Das Arbeitstrainingszentrum (ATZ) funktioniert relativ adäquat zu betrieblichen Maßnahmen im Rheinland. Ein einjähriges strukturiertes Trainingsprogramm soll dazu führen, Menschen mit einer psychischen Erkrankung auf den ersten Arbeitsmarkt zu bringen.

In 60% der Fälle ist dies zuletzt geglückt. Das ATZ legt viel Wert auf den Praxisbezug der Maßnahmen.

 

Salzburg

Erprobt werden können alle gewünschten Bereiche, wobei im ATZ in Siezenheim Arbeitserprobungen im Büro, in der Tischlerei, der Produktion oder in der Näherei angeboten werden.

In Außenstellen können  außerdem Beschäftigungen in Kantinen- und Caféhausbetrieben oder die Arbeit in einem Sparmarkt erprobt werden. Die Trainer*innen sind Psychologen, die individuelle Ziele besprechen und die Teilnehmenden begleiten. Fachliche Trainer*innen sind Profis in ihrem Beruf, also beispielsweise Schneider*innen, Tischler*innen etc.
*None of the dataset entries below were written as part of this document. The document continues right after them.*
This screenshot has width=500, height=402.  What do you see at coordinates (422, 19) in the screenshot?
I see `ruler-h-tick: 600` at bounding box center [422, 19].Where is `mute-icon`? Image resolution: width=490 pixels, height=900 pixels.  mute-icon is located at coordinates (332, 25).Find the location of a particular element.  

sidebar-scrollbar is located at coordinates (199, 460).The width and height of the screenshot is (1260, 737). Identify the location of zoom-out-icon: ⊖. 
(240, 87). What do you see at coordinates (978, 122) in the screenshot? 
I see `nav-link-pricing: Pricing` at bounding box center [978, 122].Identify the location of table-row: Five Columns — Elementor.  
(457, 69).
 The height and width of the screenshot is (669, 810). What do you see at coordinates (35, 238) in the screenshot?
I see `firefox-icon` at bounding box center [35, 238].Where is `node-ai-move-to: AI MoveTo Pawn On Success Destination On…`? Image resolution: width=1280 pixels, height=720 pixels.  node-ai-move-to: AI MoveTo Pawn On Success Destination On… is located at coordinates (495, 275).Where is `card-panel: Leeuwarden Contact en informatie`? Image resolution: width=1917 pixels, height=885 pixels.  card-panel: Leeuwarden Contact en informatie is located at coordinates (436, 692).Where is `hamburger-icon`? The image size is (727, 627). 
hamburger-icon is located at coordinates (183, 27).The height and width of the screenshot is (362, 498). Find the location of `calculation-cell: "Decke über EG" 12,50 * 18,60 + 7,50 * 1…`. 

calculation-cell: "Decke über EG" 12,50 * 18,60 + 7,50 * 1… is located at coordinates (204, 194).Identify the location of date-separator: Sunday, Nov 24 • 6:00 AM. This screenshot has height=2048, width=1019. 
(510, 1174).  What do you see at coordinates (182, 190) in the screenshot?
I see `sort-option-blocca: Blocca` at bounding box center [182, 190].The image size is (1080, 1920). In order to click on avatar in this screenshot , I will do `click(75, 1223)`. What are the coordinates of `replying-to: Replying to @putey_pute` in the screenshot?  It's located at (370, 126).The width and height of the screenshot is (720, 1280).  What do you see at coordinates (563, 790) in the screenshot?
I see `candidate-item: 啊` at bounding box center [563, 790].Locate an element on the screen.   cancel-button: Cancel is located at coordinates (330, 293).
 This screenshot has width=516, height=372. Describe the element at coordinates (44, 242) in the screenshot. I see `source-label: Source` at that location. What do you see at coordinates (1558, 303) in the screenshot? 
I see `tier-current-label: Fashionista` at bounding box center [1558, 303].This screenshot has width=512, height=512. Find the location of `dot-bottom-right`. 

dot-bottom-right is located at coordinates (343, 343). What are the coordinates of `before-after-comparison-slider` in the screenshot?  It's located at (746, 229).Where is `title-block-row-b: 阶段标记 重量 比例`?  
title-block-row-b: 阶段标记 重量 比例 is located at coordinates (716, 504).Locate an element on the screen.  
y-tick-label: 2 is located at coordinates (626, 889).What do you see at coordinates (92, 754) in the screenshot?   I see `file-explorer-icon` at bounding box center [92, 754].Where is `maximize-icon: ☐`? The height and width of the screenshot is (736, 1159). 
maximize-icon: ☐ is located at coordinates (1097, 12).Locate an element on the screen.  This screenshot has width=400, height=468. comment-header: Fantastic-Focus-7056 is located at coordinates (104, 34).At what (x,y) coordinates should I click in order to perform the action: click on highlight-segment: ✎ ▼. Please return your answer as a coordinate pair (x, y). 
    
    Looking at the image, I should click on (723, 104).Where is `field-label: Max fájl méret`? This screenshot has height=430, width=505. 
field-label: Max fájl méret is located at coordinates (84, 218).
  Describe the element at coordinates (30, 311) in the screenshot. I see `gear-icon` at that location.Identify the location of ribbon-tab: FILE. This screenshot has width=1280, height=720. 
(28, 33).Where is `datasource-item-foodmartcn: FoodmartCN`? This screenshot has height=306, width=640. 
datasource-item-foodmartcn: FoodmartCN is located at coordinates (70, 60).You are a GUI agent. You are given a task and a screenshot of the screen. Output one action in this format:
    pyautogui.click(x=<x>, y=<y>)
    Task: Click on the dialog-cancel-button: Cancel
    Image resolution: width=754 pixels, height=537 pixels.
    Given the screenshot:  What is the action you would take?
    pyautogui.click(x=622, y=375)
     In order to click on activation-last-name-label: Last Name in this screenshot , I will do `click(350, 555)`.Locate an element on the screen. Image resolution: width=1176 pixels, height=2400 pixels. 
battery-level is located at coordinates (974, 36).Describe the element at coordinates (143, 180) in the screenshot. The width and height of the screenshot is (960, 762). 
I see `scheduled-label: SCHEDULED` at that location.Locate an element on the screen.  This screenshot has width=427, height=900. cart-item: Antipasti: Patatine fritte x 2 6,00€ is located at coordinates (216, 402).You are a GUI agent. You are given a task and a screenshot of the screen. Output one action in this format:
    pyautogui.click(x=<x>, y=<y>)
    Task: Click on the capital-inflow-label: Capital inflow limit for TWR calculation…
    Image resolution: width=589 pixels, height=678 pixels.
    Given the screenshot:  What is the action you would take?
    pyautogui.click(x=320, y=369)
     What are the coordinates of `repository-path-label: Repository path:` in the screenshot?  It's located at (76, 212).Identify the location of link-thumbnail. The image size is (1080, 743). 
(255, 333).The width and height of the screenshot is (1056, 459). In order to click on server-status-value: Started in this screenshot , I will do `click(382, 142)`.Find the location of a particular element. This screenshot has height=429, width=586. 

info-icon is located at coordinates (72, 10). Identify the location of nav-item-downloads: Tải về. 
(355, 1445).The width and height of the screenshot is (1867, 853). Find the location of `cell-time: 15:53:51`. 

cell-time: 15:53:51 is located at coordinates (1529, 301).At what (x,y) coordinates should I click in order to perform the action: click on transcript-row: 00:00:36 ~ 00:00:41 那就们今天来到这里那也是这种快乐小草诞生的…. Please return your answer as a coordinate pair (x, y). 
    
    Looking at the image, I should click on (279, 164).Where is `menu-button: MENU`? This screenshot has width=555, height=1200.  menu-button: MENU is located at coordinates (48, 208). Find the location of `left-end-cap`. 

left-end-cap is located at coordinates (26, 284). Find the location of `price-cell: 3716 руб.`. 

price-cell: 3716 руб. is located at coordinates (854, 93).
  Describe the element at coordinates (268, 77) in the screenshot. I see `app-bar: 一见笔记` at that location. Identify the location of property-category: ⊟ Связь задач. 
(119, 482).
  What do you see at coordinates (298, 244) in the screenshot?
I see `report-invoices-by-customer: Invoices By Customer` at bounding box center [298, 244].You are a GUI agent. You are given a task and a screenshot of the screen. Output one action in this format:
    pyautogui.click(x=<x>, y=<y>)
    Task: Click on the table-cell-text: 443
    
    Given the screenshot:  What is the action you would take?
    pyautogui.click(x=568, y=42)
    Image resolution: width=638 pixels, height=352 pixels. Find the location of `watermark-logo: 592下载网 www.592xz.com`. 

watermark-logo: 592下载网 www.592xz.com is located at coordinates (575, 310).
Relativ hochschwellig ist das Projekt, wenn es um die Arbeitszeit der Teilnehmenden geht, da diese bei 38 Wochenstunden liegt, Pausen, Termine bei Ämtern etc. sind hier jedoch schon mitberücksichtigt.

Eine Evaluation nimmt Promente Salzburg intern vor, externe Evaluation findet eher nicht statt.

Ein Anliegen von Promente Salzburg ist es, mehr Präventionsarbeit an Schulen zu leisten und Antistigmaarbeit. Zuletzt konnte mit dem Projekt „Erste Hilfe für die Seele“ eine größere Kampagne initiiert werden.

Präsentation_Pro_Mente_Salzburg_2019_10_16

Fazit unseres Einblicks in die Arbeit von Promente Salzburg, bzw. in das österreichische Versorgungssystem für Menschen mit einer psychischen Erkrankung: Das Thema seelische Erkrankungen ist in Österreich ein Randthema, welches weitere und intensive Antistigmaarbeit erfordert.

Projekte sind jeweils für ein Jahr befristet und müssen dann neu beantragt werden. Promente Salzburg leistet einen großen Teil dieser Arbeit und ist bestens vernetzt. Multiprofessionelle Teams bestehen hier vor allem aus Psychologen, Psychotherapeuten und Sozialarbeitern. Ambulante Versorgung für Menschen mit einer psychischen Erkrankung wird eher seltener und wenn durch Kliniken angeboten, die Trennung, wer welche Leistungen zu erbringen hat, sind strikt.

Peerarbeit spielt in Österreich eine untergeordnete Rolle.

Vielen Dank für den eindrucksvollen Arbeit in die Arbeit von Promente Salzburg und das leckere Mittagessen in der Postkantine.